Eightysomething Esther Lustig tells the story of her life in a witty, touching novel that “will linger long in readers’ minds and hearts” (Pioneer Press).
“Widowed and in her mid-eighties, Esther checks in with her friend Lottie each morning to confirm that each has made it through the night. But there is no way that she’s going to surrender to her bossy daughter, Ceely, and move into an assisted living facility, which she disdainfully calls Bingoville. In her first novel, Karmel takes an understated and disarming approach to the closing years in the life of a seemingly ordinary woman, imbuing Esther with a subtle but zingy wit and underappreciated intelligence.

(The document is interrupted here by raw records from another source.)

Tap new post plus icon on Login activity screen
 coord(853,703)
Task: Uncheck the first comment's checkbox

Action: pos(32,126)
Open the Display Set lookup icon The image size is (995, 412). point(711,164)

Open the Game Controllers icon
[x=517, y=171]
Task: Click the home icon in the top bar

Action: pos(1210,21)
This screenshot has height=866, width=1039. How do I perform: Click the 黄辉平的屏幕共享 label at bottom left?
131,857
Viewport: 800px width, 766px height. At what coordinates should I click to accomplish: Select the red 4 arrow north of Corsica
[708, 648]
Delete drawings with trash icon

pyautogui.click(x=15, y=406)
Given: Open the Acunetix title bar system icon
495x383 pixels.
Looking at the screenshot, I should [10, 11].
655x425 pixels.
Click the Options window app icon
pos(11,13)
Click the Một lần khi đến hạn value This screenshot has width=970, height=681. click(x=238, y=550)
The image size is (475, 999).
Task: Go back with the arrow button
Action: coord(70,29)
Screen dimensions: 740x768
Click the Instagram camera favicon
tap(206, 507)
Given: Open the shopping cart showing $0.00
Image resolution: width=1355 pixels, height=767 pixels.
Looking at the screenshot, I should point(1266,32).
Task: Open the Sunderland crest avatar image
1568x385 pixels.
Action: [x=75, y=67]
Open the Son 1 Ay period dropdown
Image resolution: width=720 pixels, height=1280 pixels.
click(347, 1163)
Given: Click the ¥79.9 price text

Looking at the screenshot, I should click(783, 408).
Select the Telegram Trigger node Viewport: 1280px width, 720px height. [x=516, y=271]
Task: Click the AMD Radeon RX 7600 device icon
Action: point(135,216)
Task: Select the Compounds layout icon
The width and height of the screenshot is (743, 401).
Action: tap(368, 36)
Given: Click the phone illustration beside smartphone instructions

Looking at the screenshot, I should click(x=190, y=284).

Esther reflects on her mother’s frostiness and her mother-in-law’s ‘acid tongue,’ her own passion for books, the grinding disappointments and late-blooming joys of her marriage, and Ceely’s harrowing incommunicado years. Brimming with keen observations yet slow to articulate them due to her body’s strange new hesitations, Esther is appalled by how strangers treat her as an ‘object of concerned looks and condescension.’ Karmel’s novel of womanhood, the love and strife between mothers and daughters, marital dead zones, and the baffling metamorphosis of age is covertly complex, quietly incisive, and stunning in its emotional richness.” —Booklist
“Being Esther is impossible to put down . . . a wonderful debut.” —Margot Livesey, author of The Flight of Gemma Hardy
Miriam Karmel has worked professionally as a newspaper reporter and magazine editor, and most recently as a freelance writer specializing in medicine and health. Her journalism has appeared in AARP magazine and Minnesota Women's Press. Her fiction has won numerous regional prizes, and her stories have been published in Bellevue Literary Review,Minnesota Monthly, and anthologized in Milkweed's Fiction on a Stick. She lives in Minneapolis, MN, and Sandisfield, MA. Being Esther is her first novel.